The purpose of this blog article is to document the steps to activate this capability. Whilst this article was in the process of being written, I subsequently came across these other excellent resources:
- Bringing Omnissa iOS Mobile SSO to the next Level by Patrick Zoeller
- Migrating from Mobile SSO (for iOS) to the New Mobile SSO (for Apple) Extension (official documentation)
Setting up Mobile SSO (for Apple)
The new Mobile SSO (for Apple) Extension replaces the previous Mobile SSO (for iOS) authentication method and is available with Workspace ONE Access SaaS only.
This authentication method is the recommended approach for iOS devices, replacing previous Mobile SSO (iOS) using Kerberos.
Enable the Workspace ONE UEM Certificate Authority
One option is to use a Microsoft Certificate Authority, or alternatively us the built in Workspace ONE UEM Certificate Authority.
Configure Mobile SSO (for Apple) Authentication Method
1. Select Groups And Settings – All Settings – System – Enterprise Integration – Workspace ONE Access – Configuration.
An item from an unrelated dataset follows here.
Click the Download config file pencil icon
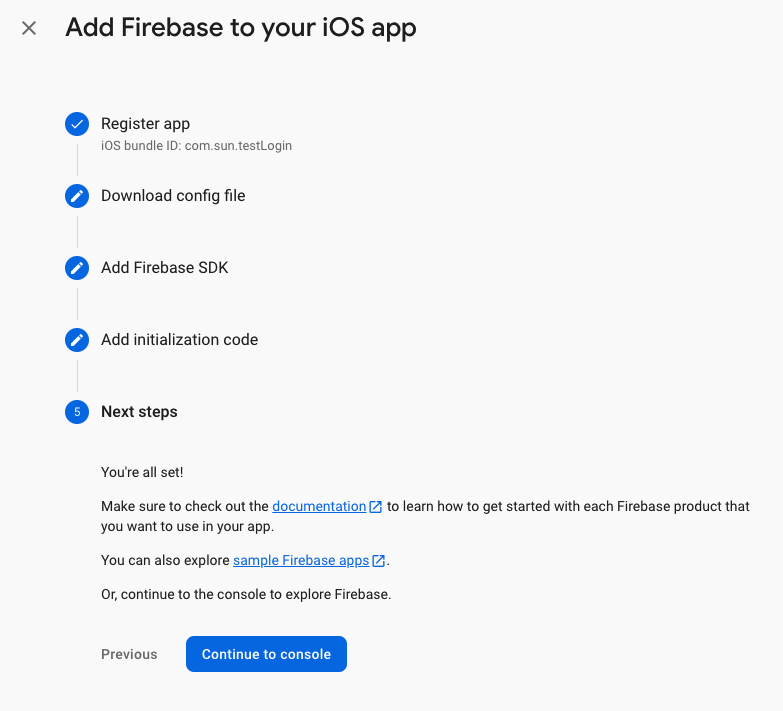The image size is (783, 711). pyautogui.click(x=77, y=196)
Click on the Enable button.
You’ll then be shown that the certificate provisioning is enable as shown:
2. Select Export to export the Issue Certificate and save this to your computer. We’ll use this later for iOS, Android, Windows 10 and macOS.
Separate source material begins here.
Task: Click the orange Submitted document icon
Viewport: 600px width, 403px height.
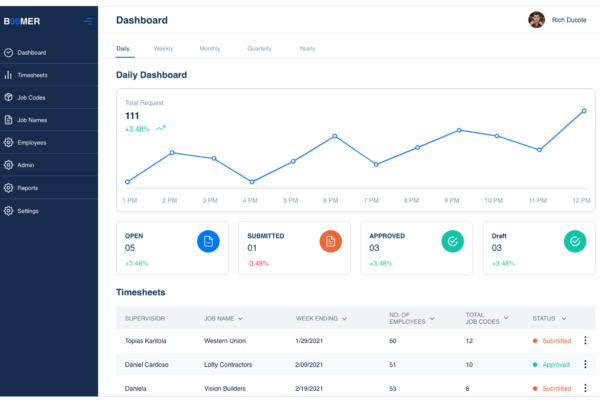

3. Open the Workspace ONE Access console and select Integrations – Authentication Methods. Select for Mobile SSO (for Apple).
4. Click Configure
5. First for Enable Certificate Adapter, toggle the option to Yes. Click Select File.. and upload the Workspace ONE UEM Internal CA you downloaded from Step 1. Finally change the User Identifier Search Order to email | subject | upon
6. Before you click Save, if you scroll to the bottom of the screen you’ll notice you can select the Authentication Type on the device. You can toggle this to one of three options:
- none: SSO will not ask for any additional factors
- biometric: will ask for TouchID/Face ID
- biometric-passcode: will allow Touch ID/Face ID or Passcode
Start with none. Click Save.
7. Select Save
8. Navigate to Identity & Access Management – Manage – Identity Providers. Select the Built-In Identity Provider. Browse to Authentication Methods and select Mobile SSO (for Apple) as shown in the following example:
9. Select Save
10. Navigate to Identity & Access Management – Policies and modify the default access policy to include Mobile SSO (for Apple) as shown below. Save this new Policy Rule.
11. Click Save
Note: Ensure you’ve setup the ability to manage Apple devices by creating an APNS certificate as per this guide.
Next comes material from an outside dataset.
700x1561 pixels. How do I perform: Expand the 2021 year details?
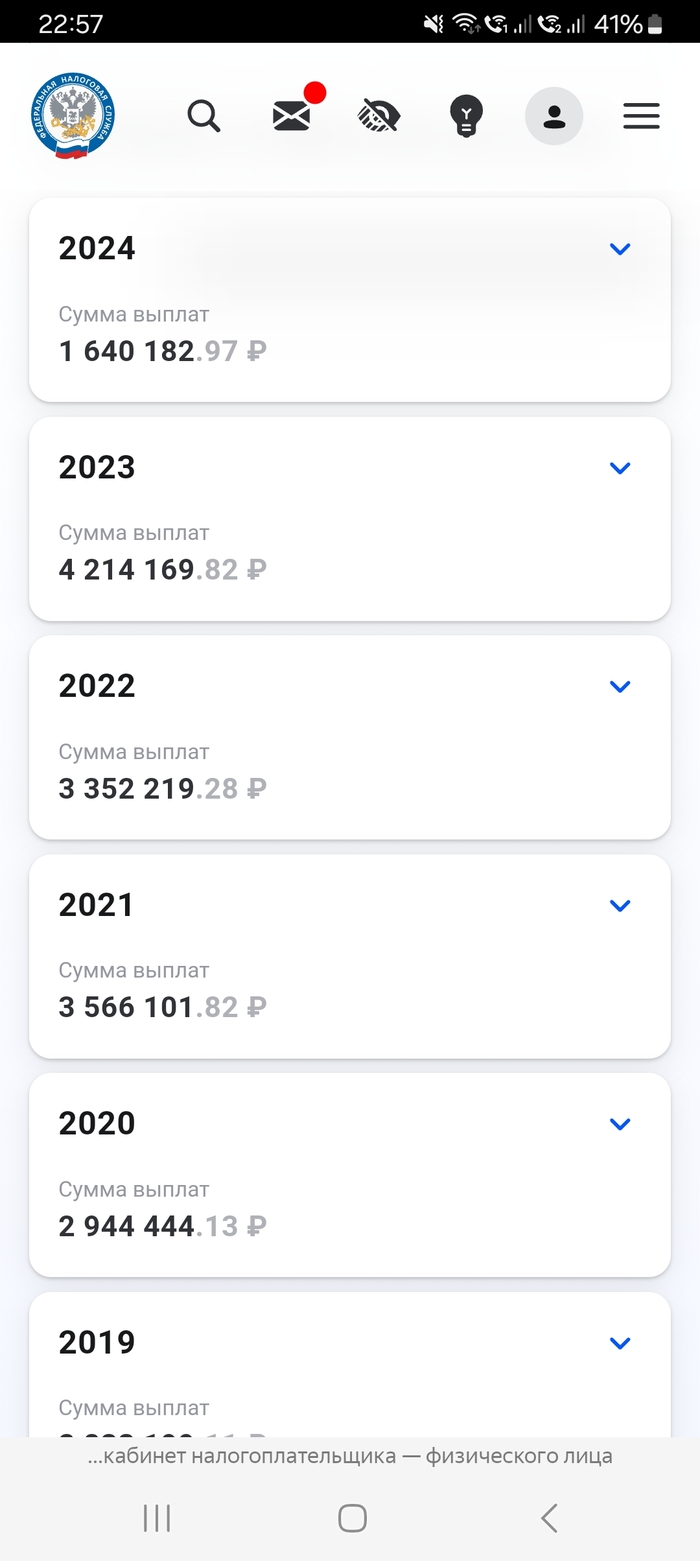[x=620, y=905]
Create an Apple iOS Profile to deploy Identity Provider Settings
1. Within the Workspace ONE Access administration console, navigate to Devices – Profiles & Resources – Profiles. Select Add – Add Profile – iOS.
2. Select Device Profile
3. Enter a name for your iOS profile such as iOS Mobile SSO. Browse for SCEP and SSO Extension and Add both of these options.
4. For SCEP set the following options:
5. For SSO Extension, select WS1 Access and enter the DNS hostname of your Access tenant (mine is shown in the example below)
Unlike the Sign SignOn profile, if you leave the Bundle ID blank, it will apply to all applications.
6. Click Next, then assign this profile to your appropriate smart group before clicking Save & Publish
Verifying iOS SSO
With the settings applied to an iOS device, you can see these settings under Settings – General – VPN & Device Management – Device Manager as shown below.
You should then be able to login to Workspace ONE (via the application) or Safari on your iOS, then select your applicable SaaS application and successfully sign-in without being prompted for a password ! SSO with mobile applications will also now work too.
For interest, now change the Mobile SSO (for Apple) Device Auth Type from none to biometric as shown (make sure you click Save).
When you now try to launch the same SSO applications (such as Salesforce) you’ll be prompted to also use TouchID/FaceID as shown:
My colleague Patrick Zoeller has recorded three YouTube videos showing the user experience:
That’s it, let me know how you go! To stay connected to our other customers, partners and Apple SMEs, check out our iOS communities discussion group.
Many Miles Away 
Allowed bundle IDs is not supported by Apple and hence won’t be honoured. We need to use denied bundle IDs. Any and all app will be able to do SSO. I worked around this by using generic as extension key which allows to enter denied bundle IDs.